I don't think anybody should be using the Human Rights Act it is a disaster. I do think that Ms Begum could have acknowledged that the country she lives in is one of the most tolerant in the world.

12:49 AM  
Blogger AnthroPax said...

"I rather think that a society which allows a 17 year old to spend hundreds of thousands of pounds of taxpayers money on a legal battle over school uniform is remarkably, indeed overly tolerant."
So only those that can afford it should be able to fight for what they belive in?

5:39 AM  
Blogger David Davies AM said...

I'm sure that if the Muslim community felt that strongly about the need to wear a jilbab they could have raised the money themselves to fight this case.

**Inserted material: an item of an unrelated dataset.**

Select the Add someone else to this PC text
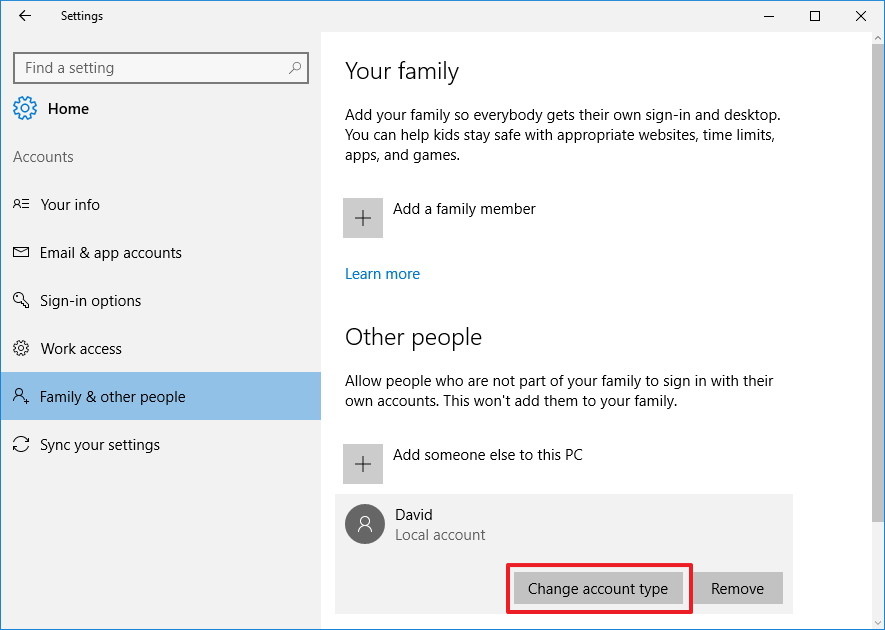Viewport: 885px width, 630px height. pos(487,455)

Do you really believe that a school classroom is the place for emphasising religious differences? Surely we should be trying to get all pupils feel a sense of shared loyalty.

1:53 PM  
Blogger Rhys Wynne said...

I had to wear an uniform at school ( a brown one at that!) which I wasn't best pleased about, but there is a reason behind it. It was to do with maintaining dicipline, and so that kids from less well off families wouldn't feel embarassed at not having expensive clothing/footwaer - at least this is what we were told and I see the logic behind it.
This person's claim that not allowing pupils to wear the clothes of thier choice means she was being being surpressed is nonsense. I don't always agree with what you have to say David but I agree with you here (although I don't see the relevence of comparisons with other less libral countries).

8:27 AM  
Blogger David Davies AM said...

Well I'll quit while I'm ahead!!

Isn't someone going to get steamed up over my figures on mine closures? I thought this would draw a few comments but so far no takers.

2:23 PM  
Blogger Claire Smalley said...

This comment has been removed by a blog administrator.

1:25 PM  
Blogger Claire Smalley said...

Surely if she wants to jilbab that is her view and surely we are impossing our religious views on her by not allowing her to do so. I think it took allot of stamina to stand up for what she believes in and good on her

Also you are implying that muslim girls are force to wear jilbab when in most cases it is not the case. Surely you are stereotyping Islamic women to being downtrotten and submistive, which is what to imply the Labour party of doing. Most Islamic women I have meet are outspoken and intelligent, and state that wearing jilbab makes them feel liberated because they are being judged by how they act and what they say instead of what they look like underneath

Do you think that turbans should be banned from the army? Surely that is of the same issue

1:35 PM  
Blogger AnthroPax said...

Hurrah! very good point Claire

2:19 PM  
Blogger David said...

As for Muslim women being more or less oppressed. We might try to distinguish between the patriarchal and sexist cultures in which many Muslims live and the teachings of the Koran but interpretation is always in the hands of the (male) clerics and it's difficult to keep an eye on the difference.

Try driving in Saudi Arabia, Claire, and tell me that women feel liberated from having to sit behind the wheel (oh, and you won't be able to vote for a change in the law, either). Or live in Pakistan where the male literacy rate is about 60% and the female liteacy rate 30%.

Best not confuse unfortunate cultural habits and hangovers with a religion's teaching. There's nothing in the Koran that imposes the jilbab, AFAIK.

2:46 AM  
Blogger Glyn said...

Its a freedom of religion issue and what is more the court did not even say that it was wrong for the school to ban them. Just that it had to have a decent reason for banning them and that it would have been a good idea to consult people before doing so. Is that so wrong?

Followers of the Sikh religion are wearing a turban even when riding a motorcycle, it follows that it accepted practice in this country that clothing can be part of your religion and as long as its not unreasonable it should allowed.

P.S. Just found your blog for the first time.